Former Sprayberry High School baseball star and current Major League Baseball free agent Marlon Byrd has been suspended 50 games by the league for testing positive for a performance enhancing drug.
Byrd, a 1995 graduate of Sprayberry, won all-state honors in baseball and football in his high school career. He also was a member of the 1995 state championship baseball team. After a collegiate career at Georgia Tech and Georgia Perimeter College, Byrd began his major league career in 2002 with the Philadelphia Phillies. Since then, Byrd has been a serviceable outfielder for five major league teams.
In a statement released by Major League Baseball, it was announced that Byrd tested positive for Tamoxifen, which is sold in the United States as Nolvadex.
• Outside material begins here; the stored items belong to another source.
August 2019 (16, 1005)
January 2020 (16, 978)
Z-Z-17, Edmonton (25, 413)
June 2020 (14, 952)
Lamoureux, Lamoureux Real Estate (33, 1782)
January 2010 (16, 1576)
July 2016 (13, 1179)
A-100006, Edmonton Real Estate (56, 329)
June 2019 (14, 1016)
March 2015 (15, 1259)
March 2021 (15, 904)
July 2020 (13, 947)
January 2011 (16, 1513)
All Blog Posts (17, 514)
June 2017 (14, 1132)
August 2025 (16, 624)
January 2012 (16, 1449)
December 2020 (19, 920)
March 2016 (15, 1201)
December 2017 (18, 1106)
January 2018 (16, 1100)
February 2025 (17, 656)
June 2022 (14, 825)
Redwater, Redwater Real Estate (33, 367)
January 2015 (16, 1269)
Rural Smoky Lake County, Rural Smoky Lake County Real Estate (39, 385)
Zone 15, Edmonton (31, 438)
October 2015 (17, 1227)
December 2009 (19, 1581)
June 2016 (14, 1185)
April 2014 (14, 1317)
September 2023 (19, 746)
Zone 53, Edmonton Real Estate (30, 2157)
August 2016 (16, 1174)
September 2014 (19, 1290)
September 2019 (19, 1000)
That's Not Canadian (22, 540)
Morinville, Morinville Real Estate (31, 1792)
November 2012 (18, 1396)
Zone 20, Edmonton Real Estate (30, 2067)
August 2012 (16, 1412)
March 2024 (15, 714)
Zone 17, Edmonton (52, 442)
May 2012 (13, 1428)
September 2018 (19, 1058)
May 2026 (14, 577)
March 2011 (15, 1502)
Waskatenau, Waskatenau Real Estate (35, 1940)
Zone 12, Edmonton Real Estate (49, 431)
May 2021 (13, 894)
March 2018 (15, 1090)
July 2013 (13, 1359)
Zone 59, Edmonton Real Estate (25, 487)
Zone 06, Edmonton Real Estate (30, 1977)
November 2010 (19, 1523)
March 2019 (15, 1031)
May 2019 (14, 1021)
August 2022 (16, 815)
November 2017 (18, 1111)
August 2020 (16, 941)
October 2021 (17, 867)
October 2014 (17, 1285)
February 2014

According to Procon.org's banned substance list, Tamoxifen is a selective estrogen receptor module (SERM) used to fight breast cancer, but can be used by steroid users to avoid side effects of steroid use such as breast tissue growth and to boost overall testosterone levels.
As a result of this positive test, Byrd has been suspended 50 games by the league. As a free agent, Byrd's suspension will not affect any teams in particular. He was designated for assignment (released) by the Boston Red Sox on June 9 after splitting 2012 with the Chicago Cubs and Boston.
Byrd released a statement through the Major League Baseball Players Association regarding his positive test and suspension.
"Several years ago, I had surgery for a condition that was private and unrelated to baseball. Last winter, I suffered a recurrence of that condition and I was provided with a medication that resulted in my positive test,” the statement reads in part.
Byrd admitted in the past that he had worked with Victor Conte, whose BALCO lab became the target of a Congressional investigation and tarnished the reputations of players such as Roger Clemens, Mark McGwire and Barry Bonds.
Byrd texted USA TODAY Sports' Bob Nightengale and claimed that, “Victor had nothing to do with this. He didn't know about me taking tamoxifen or the positive test until two days ago."
Byrd is a career .287 hitter, and was hitting .210 with one home run in his split 2012 campaign. He was selected to the National League All-Star Team in 2010, representing the Chicago Cubs.